Unter den sozialen Aufwendungen des Bundes – in diesem Jahr rund 18 Milliarden DM – sind die Zuschüsse an die Rentenversicherungen mit rund 7,5 Milliarden DM der größte Einzelposten. Sie werden, wenn an der durch die Reformgesetze von 1957 geschaffenen Lage nichts geändert wird, auch in der Zukunft weiterhin stark erhöht werden müssen. Immer mehr zeigt sich, daß die Skeptiker doch recht behalten, die schon vor sieben Jahren voraussagten, die gegenwärtige Konstruktion der Rentenversicherung müsse zu unerträglichen Belastungen für die Versicherten, die Arbeitgeber und nicht zuletzt die Steuerzahler (das heißt also für die gesamte Bevölkerung) führen.
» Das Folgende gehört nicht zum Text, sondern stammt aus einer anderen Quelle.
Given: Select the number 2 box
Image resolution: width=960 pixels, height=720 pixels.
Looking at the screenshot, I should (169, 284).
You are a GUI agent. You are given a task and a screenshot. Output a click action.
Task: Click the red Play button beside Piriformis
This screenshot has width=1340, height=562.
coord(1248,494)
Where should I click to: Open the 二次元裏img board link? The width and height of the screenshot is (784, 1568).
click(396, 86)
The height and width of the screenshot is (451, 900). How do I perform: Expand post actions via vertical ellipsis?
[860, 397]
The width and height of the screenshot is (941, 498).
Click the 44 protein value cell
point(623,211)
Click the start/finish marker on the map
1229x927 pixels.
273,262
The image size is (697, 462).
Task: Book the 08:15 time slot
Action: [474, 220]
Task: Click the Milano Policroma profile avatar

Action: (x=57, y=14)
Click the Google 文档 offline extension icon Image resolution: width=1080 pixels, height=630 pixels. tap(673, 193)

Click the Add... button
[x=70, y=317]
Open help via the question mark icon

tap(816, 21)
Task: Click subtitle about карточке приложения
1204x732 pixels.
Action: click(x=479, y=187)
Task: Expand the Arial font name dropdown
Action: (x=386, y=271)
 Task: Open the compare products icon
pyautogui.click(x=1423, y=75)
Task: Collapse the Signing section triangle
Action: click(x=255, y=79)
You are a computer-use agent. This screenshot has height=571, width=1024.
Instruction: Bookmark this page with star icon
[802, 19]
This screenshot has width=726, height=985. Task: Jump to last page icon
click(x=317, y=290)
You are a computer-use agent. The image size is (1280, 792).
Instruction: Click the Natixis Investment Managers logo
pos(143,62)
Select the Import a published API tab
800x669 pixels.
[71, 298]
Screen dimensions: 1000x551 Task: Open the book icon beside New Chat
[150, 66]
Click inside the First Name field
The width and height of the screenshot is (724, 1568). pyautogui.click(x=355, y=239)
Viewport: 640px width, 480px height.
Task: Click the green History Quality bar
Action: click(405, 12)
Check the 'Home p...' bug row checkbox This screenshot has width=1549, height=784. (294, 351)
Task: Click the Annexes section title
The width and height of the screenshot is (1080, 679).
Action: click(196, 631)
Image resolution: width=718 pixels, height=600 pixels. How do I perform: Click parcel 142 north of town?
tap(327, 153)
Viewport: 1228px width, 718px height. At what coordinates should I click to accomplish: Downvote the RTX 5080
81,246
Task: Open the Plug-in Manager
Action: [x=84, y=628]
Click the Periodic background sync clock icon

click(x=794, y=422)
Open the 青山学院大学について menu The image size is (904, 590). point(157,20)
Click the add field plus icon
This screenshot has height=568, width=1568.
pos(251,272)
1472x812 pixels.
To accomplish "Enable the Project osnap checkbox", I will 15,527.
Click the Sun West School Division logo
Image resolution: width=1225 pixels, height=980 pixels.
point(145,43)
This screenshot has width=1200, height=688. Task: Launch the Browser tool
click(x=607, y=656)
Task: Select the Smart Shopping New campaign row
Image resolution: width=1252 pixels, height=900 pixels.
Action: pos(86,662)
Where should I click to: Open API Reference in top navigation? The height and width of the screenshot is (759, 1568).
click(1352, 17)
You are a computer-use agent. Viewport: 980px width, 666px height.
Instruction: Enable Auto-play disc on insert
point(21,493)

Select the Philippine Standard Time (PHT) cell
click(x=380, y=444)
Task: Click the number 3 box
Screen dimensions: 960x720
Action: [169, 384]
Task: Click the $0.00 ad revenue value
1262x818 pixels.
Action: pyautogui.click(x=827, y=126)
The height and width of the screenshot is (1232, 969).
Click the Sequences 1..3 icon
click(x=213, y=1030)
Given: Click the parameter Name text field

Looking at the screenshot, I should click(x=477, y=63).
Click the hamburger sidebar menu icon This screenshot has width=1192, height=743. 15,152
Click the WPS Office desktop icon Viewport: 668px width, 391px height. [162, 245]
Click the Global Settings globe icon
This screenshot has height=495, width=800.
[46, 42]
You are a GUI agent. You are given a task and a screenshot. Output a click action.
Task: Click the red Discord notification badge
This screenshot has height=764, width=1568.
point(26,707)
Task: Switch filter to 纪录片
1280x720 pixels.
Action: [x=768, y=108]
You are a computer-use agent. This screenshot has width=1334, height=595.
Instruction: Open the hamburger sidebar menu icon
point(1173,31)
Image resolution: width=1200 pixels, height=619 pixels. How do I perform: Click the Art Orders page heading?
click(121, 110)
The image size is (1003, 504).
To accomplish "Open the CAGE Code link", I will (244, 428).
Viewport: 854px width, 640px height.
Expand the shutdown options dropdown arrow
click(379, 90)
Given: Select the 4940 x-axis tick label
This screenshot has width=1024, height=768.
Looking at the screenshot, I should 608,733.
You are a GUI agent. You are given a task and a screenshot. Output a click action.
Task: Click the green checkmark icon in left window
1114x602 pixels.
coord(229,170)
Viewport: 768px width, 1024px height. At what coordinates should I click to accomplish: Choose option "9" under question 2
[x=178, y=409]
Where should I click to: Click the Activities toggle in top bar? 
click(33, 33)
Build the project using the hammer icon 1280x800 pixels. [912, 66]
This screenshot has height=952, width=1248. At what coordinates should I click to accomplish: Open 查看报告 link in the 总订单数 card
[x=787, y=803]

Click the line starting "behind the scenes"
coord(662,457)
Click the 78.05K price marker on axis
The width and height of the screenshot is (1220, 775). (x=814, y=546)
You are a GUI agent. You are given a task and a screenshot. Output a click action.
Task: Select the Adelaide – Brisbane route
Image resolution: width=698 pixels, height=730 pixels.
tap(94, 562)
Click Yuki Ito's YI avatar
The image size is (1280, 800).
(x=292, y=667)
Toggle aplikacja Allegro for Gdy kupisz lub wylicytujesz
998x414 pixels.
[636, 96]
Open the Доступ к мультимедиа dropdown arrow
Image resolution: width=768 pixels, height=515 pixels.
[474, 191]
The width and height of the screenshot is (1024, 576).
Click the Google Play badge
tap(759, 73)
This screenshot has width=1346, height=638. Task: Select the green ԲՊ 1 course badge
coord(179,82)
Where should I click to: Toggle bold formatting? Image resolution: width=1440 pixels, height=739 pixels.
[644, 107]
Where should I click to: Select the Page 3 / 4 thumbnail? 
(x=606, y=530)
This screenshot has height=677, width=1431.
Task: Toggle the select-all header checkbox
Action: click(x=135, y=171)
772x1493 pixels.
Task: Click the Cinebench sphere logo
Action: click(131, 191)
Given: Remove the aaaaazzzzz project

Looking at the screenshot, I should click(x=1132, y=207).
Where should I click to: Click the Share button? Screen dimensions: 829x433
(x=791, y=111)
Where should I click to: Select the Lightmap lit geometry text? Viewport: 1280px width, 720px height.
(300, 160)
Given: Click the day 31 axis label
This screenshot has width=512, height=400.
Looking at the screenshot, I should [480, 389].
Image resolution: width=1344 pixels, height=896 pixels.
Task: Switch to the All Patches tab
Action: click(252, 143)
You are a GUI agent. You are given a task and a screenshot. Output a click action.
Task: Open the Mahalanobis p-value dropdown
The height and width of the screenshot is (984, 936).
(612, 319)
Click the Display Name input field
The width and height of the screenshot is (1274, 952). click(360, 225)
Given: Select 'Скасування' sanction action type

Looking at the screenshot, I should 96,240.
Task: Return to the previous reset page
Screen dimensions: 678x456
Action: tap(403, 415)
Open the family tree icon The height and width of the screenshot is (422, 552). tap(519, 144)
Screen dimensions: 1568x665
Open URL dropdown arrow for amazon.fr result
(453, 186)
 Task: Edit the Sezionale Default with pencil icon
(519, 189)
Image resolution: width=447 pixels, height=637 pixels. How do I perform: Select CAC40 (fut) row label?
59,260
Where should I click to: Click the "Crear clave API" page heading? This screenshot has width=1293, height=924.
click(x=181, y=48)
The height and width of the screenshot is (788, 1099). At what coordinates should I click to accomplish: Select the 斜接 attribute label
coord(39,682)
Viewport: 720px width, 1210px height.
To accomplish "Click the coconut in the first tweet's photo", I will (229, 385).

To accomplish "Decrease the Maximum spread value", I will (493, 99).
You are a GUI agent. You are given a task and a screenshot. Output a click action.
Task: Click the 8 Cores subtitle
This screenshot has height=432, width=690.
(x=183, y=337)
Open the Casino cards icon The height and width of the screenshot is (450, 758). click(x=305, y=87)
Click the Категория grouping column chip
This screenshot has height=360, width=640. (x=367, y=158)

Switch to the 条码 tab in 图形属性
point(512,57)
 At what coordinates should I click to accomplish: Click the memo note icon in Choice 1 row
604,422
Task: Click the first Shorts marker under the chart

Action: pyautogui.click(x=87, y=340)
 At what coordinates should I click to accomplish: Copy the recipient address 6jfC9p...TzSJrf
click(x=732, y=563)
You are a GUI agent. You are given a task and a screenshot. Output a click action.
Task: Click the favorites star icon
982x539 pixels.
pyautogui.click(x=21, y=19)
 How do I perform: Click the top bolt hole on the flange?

Macht man sich Gedanken über eine sinnvolle staatliche Altersversorgung, so muß die Entwicklung über vier oder fünf Jahrzehnte hinweg betrachtet werden. Die Politiker denken aber immer nur von einer Vierjahreswahlperiode zur anderen. Nur so ist es zu erklären, daß jetzt vorgeschlagen worden ist, die Versicherungspflichtgrenze von 1250 DM Monatsverdienst auf 1800, 2000 oder gar 2500 DM zu erhöhen. Täte man das, so würden die Beitragseinnahmen der Versicherungsträger zunächst gewiß sichtbar steigen! und die dunklen Wolken über ihrer nächsten finanziellen Zukunft würden vorerst etwas verscheucht werden.

Doch das dicke Ende käme nach: Der weitaus größte Prozentsatz der Bezieher von Einkommen dieser Größenordnung zählt heute 50 und noch mehr Jahre. Das heißt aber, daß in relativ wenigen Jahren relativ hohe Renten an diesen Kreis von Versicherten gezahlt werden müßten, und daß damit die Finanzlage der Rentenversicherungen noch schwieriger würde. Aber was kümmert die Beführworter einer solchen Erhöhung der Pflichtgrenze, was in der übernächsten Wahlperiode oder noch später geschieht. ehk.